━━━━━ TEXTE DE LECTURE ━━━━━

Sarah Chelpi, première femme commandant de PGHM

Encore haut-alpine jusqu’à cet été le capitaine Sarah Chelpi s’apprête à commander le PGHM de Saint-Sauveur de Tinée dans les Alpes maritimes. Photo le DL/Yoann Gavoille

Encore haut-alpine jusqu’à cet été le capitaine Sarah Chelpi s’apprête à commander le PGHM de Saint-Sauveur de Tinée dans les Alpes maritimes. Photo le DL/Yoann Gavoille

Après être passée par la brigade de Megève (Haute-Savoie), la capitaine Sarah Chelpi, actuelle commandant en second au peloton de gendarmerie de haute montagne (PGHM) de Briançon (Hautes Alpes) poursuit son ascension en zone alpine. A compter du 1er août, à 31 ans, elle va devenir la première femme à commander une unité spécialisée de montagne, en l’occurrence le PGHM de Saint-Sauveur-sur-Tinée dans les Alpes-Maritimes, à la tête d’une quinzaine de gendarmes. «Sportive et ayant toujours eu un attrait pour les sommets, j’ai souhaité intégrer la spécialité montagne et entrer au PGHM » confiait cette Cannoise, titulaire d’un master en droit pénal à faculté d’Aix Marseille, à son arrivée à Briançon en 2013. Son séjour de 4 ans en Haute-Savoie lui a montré la voie et donné la motivation de s’entrainer pour décrocher un à un les diplômes de la spécialité jusqu’au brevet spécialiste montagne.

━━━━━

* CONSIGNE:
Recopiez mot pour mot le passage du texte sur Sarah Chelpi qui commence par « Après être passée » et se poursuit jusqu'à « brevet spécialiste montagne. ».

━━━━━ DONNÉES RECUEILLIES ━━━━━

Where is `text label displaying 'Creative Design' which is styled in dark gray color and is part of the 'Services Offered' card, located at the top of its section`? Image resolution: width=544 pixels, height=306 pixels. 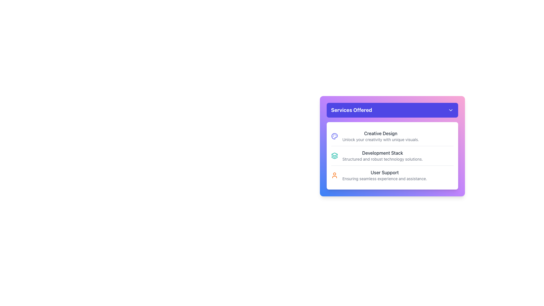
text label displaying 'Creative Design' which is styled in dark gray color and is part of the 'Services Offered' card, located at the top of its section is located at coordinates (380, 133).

━━━━━

* EXERCICE CORRIGÉ:
Après être passée par la brigade de Megève (Haute-Savoie), la capitaine Sarah Chelpi, actuelle commandant en second au peloton de gendarmerie de haute montagne (PGHM) de Briançon (Hautes Alpes) poursuit son ascension en zone alpine. A compter du 1er août, à 31 ans, elle va devenir la première femme à commander une unité spécialisée de montagne, en l’occurrence le PGHM de Saint-Sauveur-sur-Tinée dans les Alpes-Maritimes, à la tête d’une quinzaine de gendarmes. «Sportive et ayant toujours eu un attrait pour les sommets, j’ai souhaité intégrer la spécialité montagne et entrer au PGHM » confiait cette Cannoise, titulaire d’un master en droit pénal à faculté d’Aix Marseille, à son arrivée à Briançon en 2013. Son séjour de 4 ans en Haute-Savoie lui a montré la voie et donné la motivation de s’entrainer pour décrocher un à un les diplômes de la spécialité jusqu’au brevet spécialiste montagne.